Alpha-Synuclein Blocks VDAC Suggesting Mechanism of Mitochondrial Regulation and Toxicity in Parkinson Disease

Abstract

Alpha-synuclein (α-syn), an intrinsically disordered neuronal protein, is implicated in the etiology of Parkinson disease (PD) and a number of other neurodegenerative dementias. Though recent research demonstrates the involvement of α-syn in a variety of mitochondrial dysfunction in neurodegeneration, the molecular mechanism of α-syn toxicity and its effect on neuronal mitochondria remain vague. We demonstrate a functional interaction between α-syn and the voltage-dependent anion channel (VDAC), the major conduit for ATP and other bioenergetics metabolites in the mitochondrial outer membrane.

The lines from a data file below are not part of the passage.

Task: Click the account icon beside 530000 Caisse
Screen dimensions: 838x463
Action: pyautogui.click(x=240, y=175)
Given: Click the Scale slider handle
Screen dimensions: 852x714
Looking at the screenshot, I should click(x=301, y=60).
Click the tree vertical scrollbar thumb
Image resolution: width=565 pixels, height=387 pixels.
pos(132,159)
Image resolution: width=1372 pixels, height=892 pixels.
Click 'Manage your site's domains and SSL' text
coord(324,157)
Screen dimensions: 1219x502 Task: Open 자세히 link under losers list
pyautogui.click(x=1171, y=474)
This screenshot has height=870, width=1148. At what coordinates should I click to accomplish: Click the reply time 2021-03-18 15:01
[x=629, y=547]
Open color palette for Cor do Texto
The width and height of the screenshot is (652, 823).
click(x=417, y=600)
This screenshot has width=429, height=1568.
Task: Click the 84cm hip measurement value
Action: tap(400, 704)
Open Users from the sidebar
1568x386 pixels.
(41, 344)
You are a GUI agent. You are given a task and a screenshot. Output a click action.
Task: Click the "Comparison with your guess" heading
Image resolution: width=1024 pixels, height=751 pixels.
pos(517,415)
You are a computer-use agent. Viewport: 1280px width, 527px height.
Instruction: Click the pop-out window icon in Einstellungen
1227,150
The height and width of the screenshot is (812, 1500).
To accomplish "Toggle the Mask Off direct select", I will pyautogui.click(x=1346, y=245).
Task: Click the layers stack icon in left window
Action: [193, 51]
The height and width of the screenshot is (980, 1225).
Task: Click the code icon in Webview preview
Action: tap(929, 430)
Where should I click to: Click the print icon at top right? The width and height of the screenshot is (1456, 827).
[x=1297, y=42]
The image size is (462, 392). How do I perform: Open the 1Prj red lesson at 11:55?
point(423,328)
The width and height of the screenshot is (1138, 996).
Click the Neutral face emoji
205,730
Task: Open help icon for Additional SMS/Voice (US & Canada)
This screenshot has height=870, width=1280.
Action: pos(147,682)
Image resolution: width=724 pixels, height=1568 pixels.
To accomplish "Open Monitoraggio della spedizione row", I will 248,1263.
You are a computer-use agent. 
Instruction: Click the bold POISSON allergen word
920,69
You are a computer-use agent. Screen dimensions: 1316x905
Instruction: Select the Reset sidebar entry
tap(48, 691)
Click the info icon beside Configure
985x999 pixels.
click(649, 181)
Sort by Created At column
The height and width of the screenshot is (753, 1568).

We found that at nanomolar concentrations, the full-length α-syn, its 45 amino acid C-terminal truncated mutant, as well as β- and α-synuclein isoforms induce reversible and highly voltage-dependent blockage of VDAC reconstituted into planar lipid bilayers. Binding parameters varied with each isoform, revealing the key role of the negatively charged C-terminal of synucleins in blocking a positively charged pore of VDAC. Synuclein-blocked states of VDAC differ in ionic selectivity, implying the existence of several conformation states of synuclein molecules in the channel pore. We propose a model of α-syn interaction with VDAC, in which the negatively charged C-terminus of α-syn enters the net-positive channel pore, providing a steric block for ATP flux. Experiments with a yeast strain deficient in VDAC1 demonstrate that α-syn toxicity in yeast depends on VDAC, revealing α-syn interaction with the channel in living cells. Thus, our findings show the long-sought physiological and pathophysiological roles for monomeric α-syn, which reconcile previous observations of various synuclein effects on mitochondrial bioenergetics.